◆プロボクシング ▽WBC世界バンタム級(53・5キロ以下)挑戦者決定戦12回戦 〇同級2位・那須川天心―同級1位・フアンフランシスコ・エストラダ●(11日、東京・両国国技館)

 WBC世界バンタム級挑戦者決定戦で、同級2位の那須川天心(27)=帝拳=が元世界2階級制覇王者で、同級1位のフアンフランシスコ・エストラダ(35)=メキシコ=を下した。エストラダは9回終了後に棄権を申し入れ、TKO負け。

病院に直行し、取材に応じたエストラダのプロモーターであるファン・エルナンデス氏は「(試合を)止められる2回前から、脇腹に痛みを抱えていた。ドクターの勧めを聞き入れて、これ以上の試合はやめようということになった」と説明した。

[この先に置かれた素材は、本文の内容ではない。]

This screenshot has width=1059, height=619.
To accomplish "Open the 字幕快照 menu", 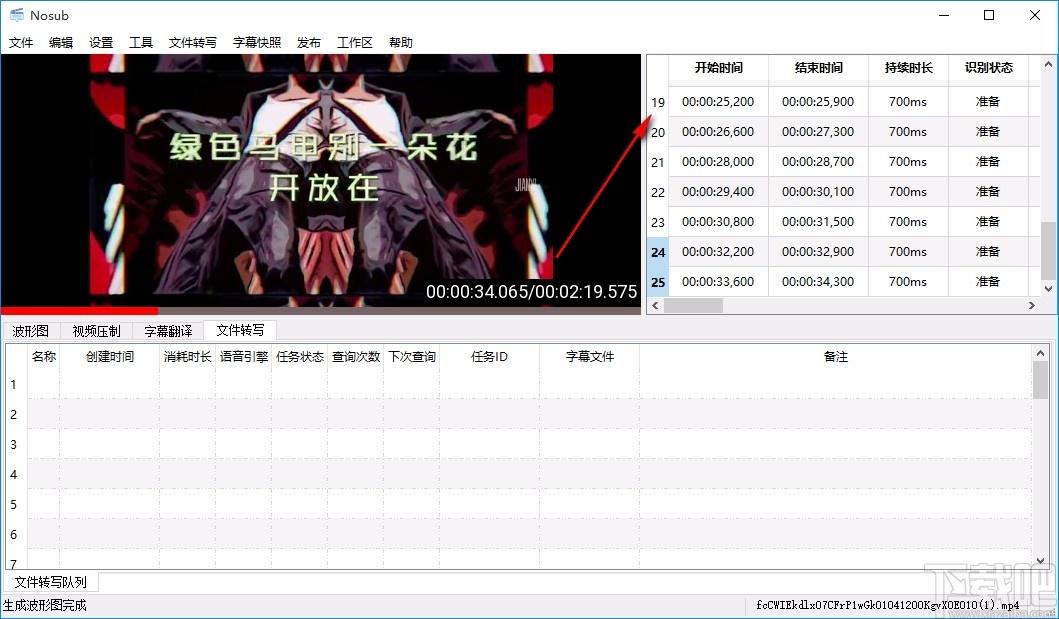I will (257, 43).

 エルナンデス氏によれば、エストラダは7回に脇腹付近を負傷。天心のボディーを複数回被弾していたが「主な理由は胸、脇腹の痛み。2回前から症状が出ていて、呼吸をする度に痛みがあった。骨折なんじゃないか、というくらい痛みがあった」と語った。同プロモーターは、エストラダの言葉として「何よりも、今日の天心選手が素晴らしい試合をした」と天心の勝利を祝福した。

 試合中、エストラダは天心と頭部同士が当たるバッティングで倒れていたが、病院に行く理由は脇腹の痛みによるものだという。エストラダは試合後、自力で歩いて控えに戻り、関係者は救急車で病院に向かうと説明していた。